Mais pas le nous d’aujourd’hui. Le nous d’hier.
–Ah, ok. Donc, on n’est pas deux en fait. On est trois.
–Exact !
–Et il est où, le nous d’hier ?
–C’est bien ça le problème. Il faut qu’on le retrouve.
–Ouh là doucement ! Si tu veux mon avis, et je crois que mon avis compte pour moitié : moi, le nous d’hier, je m’en fiche ! Il nous a plantés là en rase campagne, dans un pays en guerre, à la merci des balles perdues, sans rien nous laisser d’autre qu’un pauvre maillot de football, et un cahier de pseudo-poésie ! Personnellement, je pense qu’un gilet pare-balles nous aurait été d’une bien plus grande utilité.
–Ok, ok, ça va. J’ai compris. Je n’ai pas besoin de toi de toute façon. Je vais m’occuper de le retrouver tout seul.
–Pfft… Je ne te retiens pas, vas-y ! Tu me raconteras.

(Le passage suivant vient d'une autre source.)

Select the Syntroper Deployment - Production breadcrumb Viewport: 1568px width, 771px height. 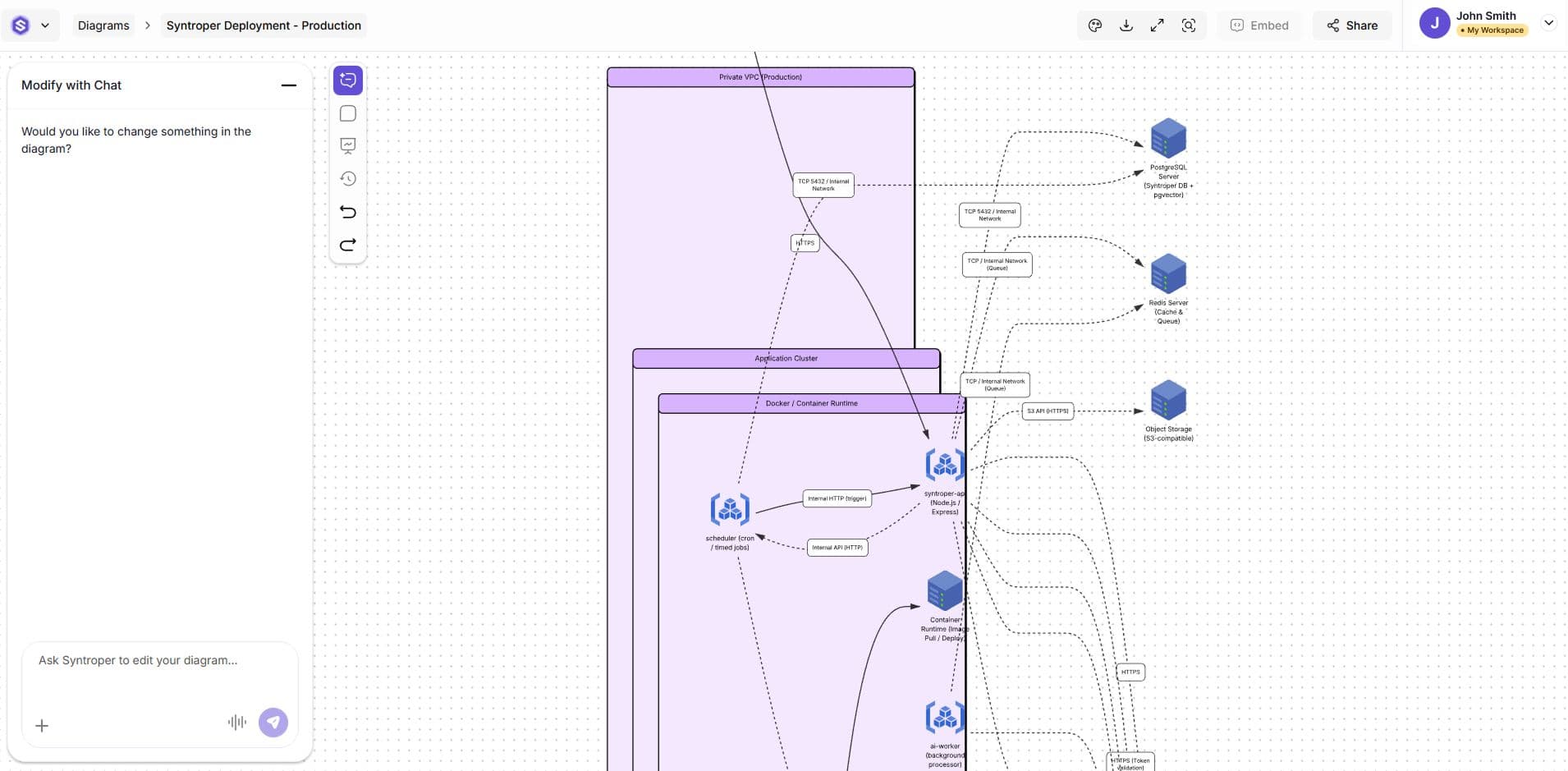click(x=264, y=25)
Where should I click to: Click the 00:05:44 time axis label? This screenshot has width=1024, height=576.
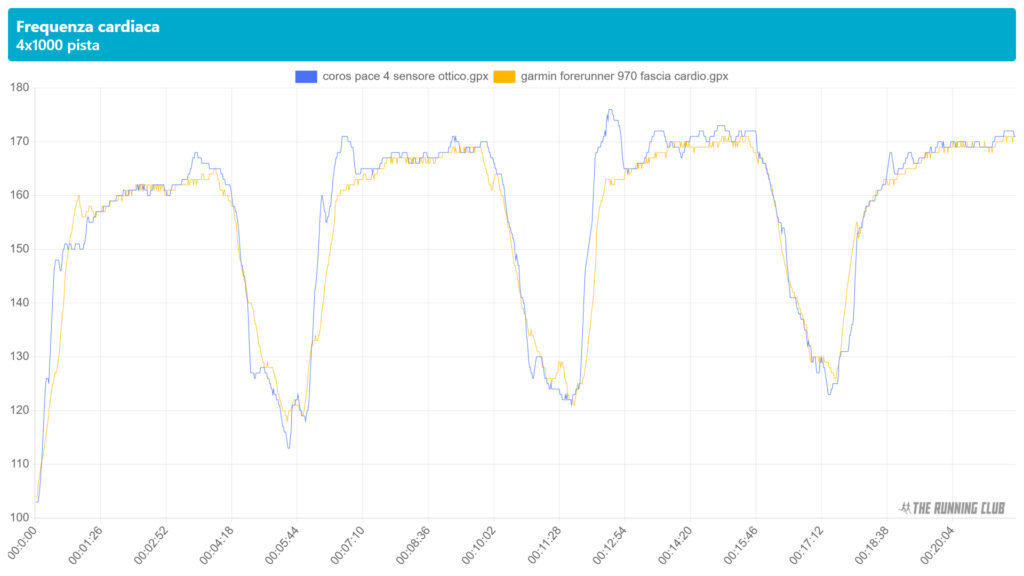(x=283, y=545)
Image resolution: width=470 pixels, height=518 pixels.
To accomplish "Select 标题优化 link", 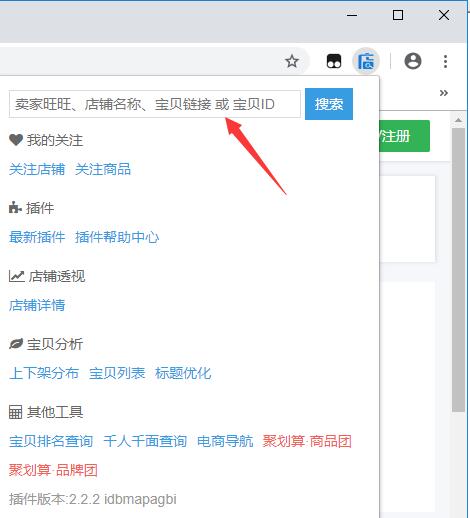I will [183, 373].
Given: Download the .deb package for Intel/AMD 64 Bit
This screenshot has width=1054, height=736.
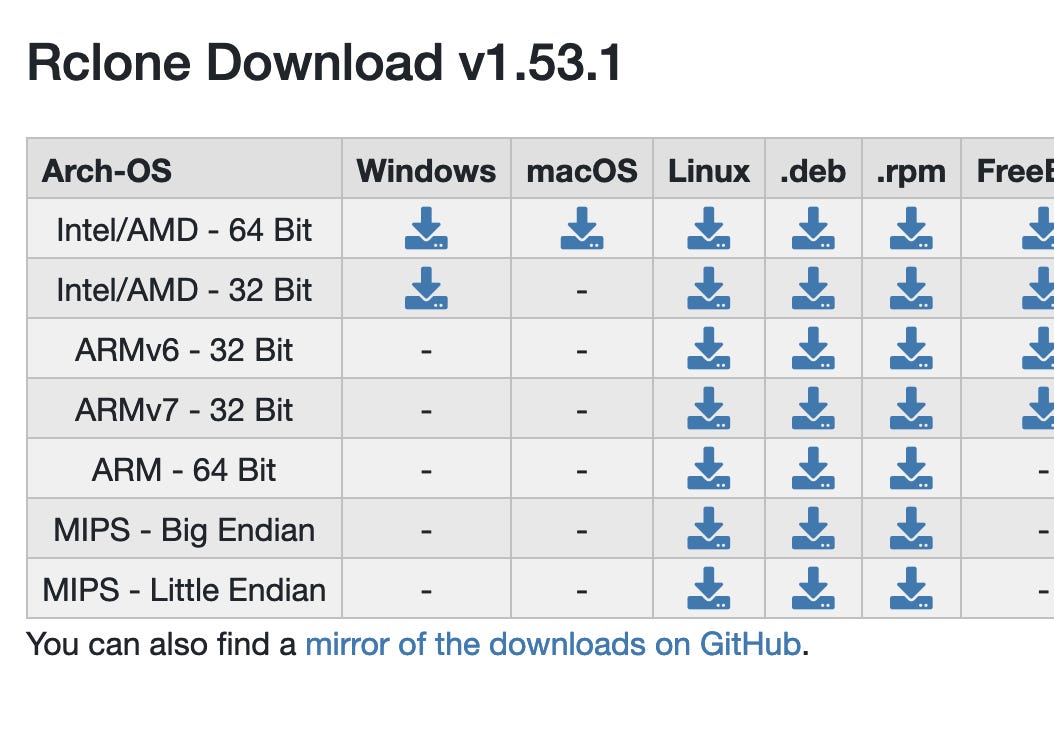Looking at the screenshot, I should (x=813, y=229).
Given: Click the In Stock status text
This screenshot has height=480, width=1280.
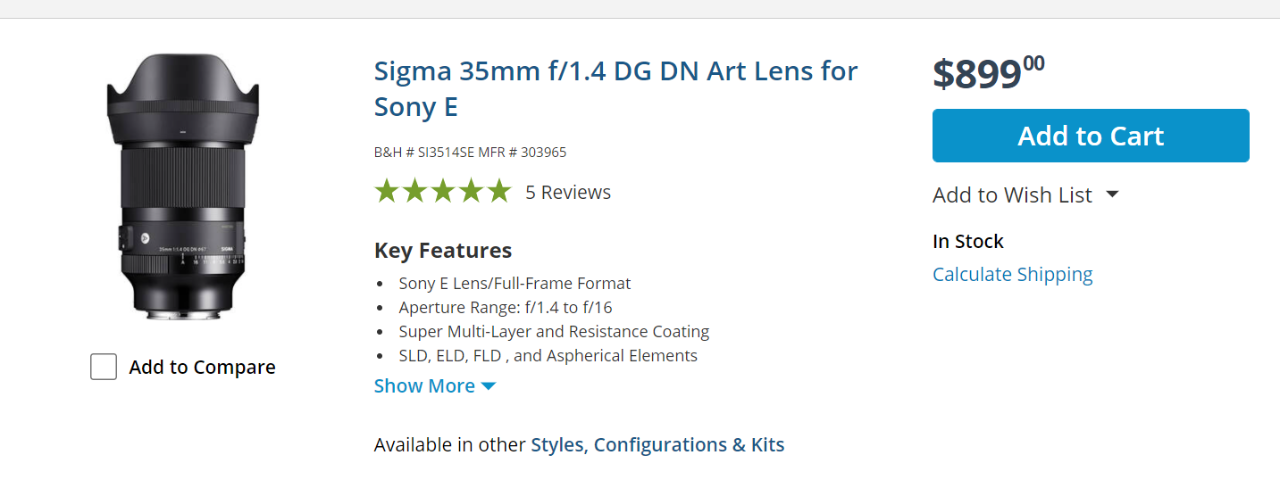Looking at the screenshot, I should (x=968, y=241).
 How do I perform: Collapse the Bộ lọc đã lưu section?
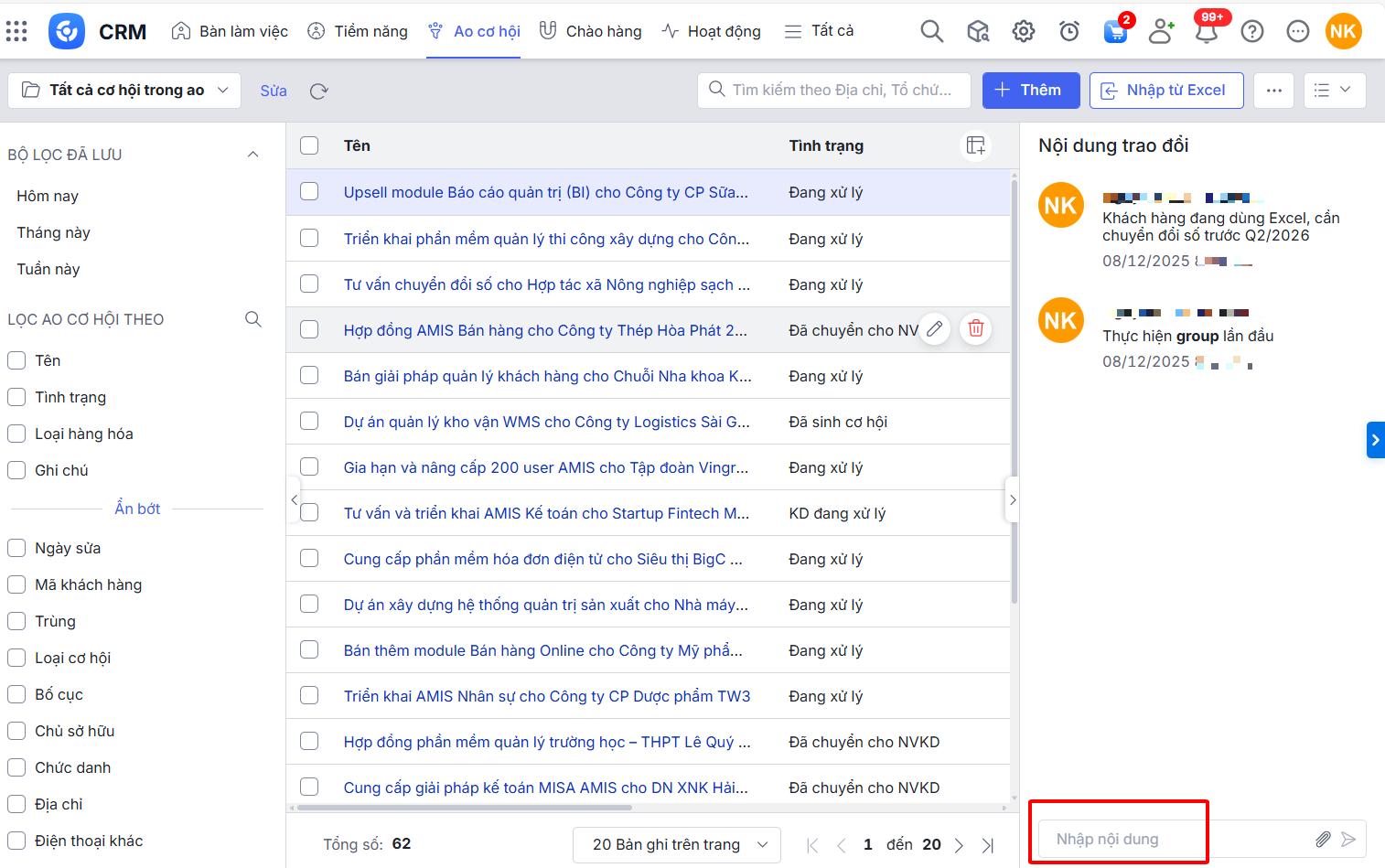253,155
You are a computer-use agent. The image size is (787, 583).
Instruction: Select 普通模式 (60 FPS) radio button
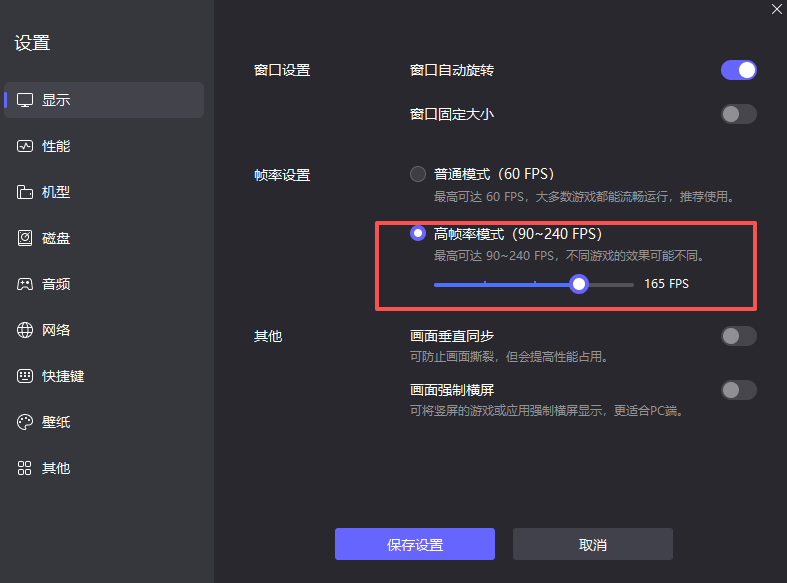[418, 174]
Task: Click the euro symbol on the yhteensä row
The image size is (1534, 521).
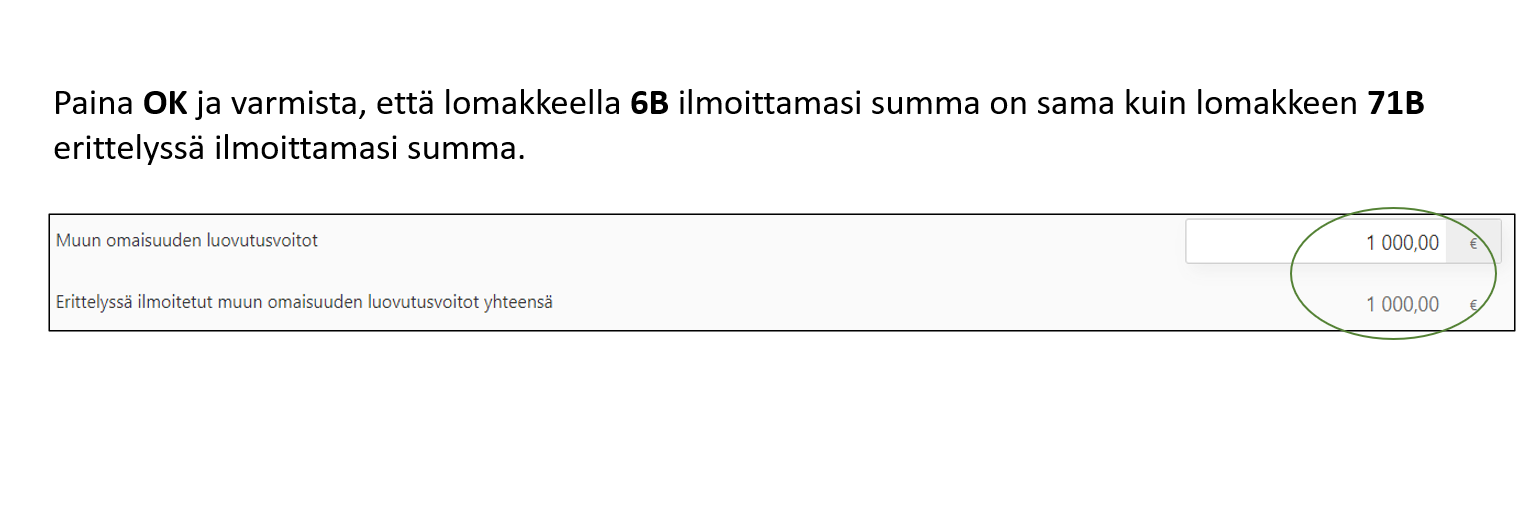Action: pyautogui.click(x=1473, y=305)
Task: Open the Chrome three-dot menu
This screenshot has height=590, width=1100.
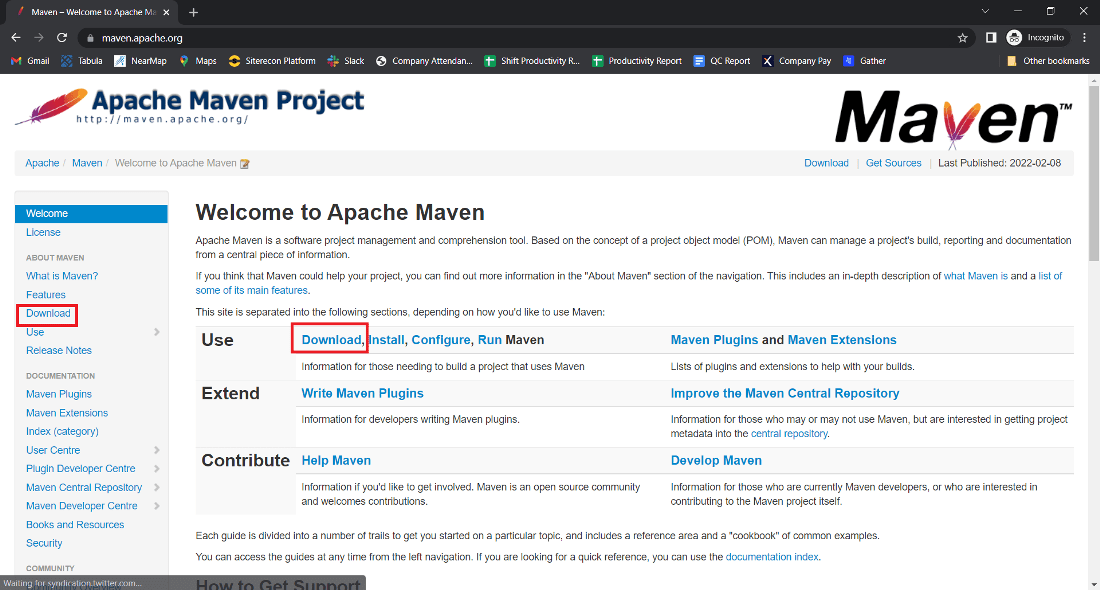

Quoi qu’en dise l’autre rabat-joie, j’entrevois une première lueur, un peu d’excitation même. Il y a dix minutes, sous cette douche gelée à l’extrême, j’étais comme un gars en panne sèche au bord d’une route déserte. Je savais qu’en restant là, je finirais par me déshydrater au soleil. Et là, je viens de trouver quoi au fond du coffre de ma vieille caisse !? Un petit litre de gasoil dans une vieille bouteille d’eau ; de quoi pouvoir redémarrer ; de quoi pouvoir faire quelques kilomètres ; de quoi aller jusqu’au pied de ce mur, là-bas.
Je n’oublie pas ce que m’a dit le réceptionniste : en tant que « ressortissant étranger », je ne devrais pas m’aventurer hors de l’hôtel. Mais c’est évident, il va falloir que j’y aille. Et peut-être, qui sait, je pourrais y retrouver le gosse du poème, cet enfant aux « yeux verts ».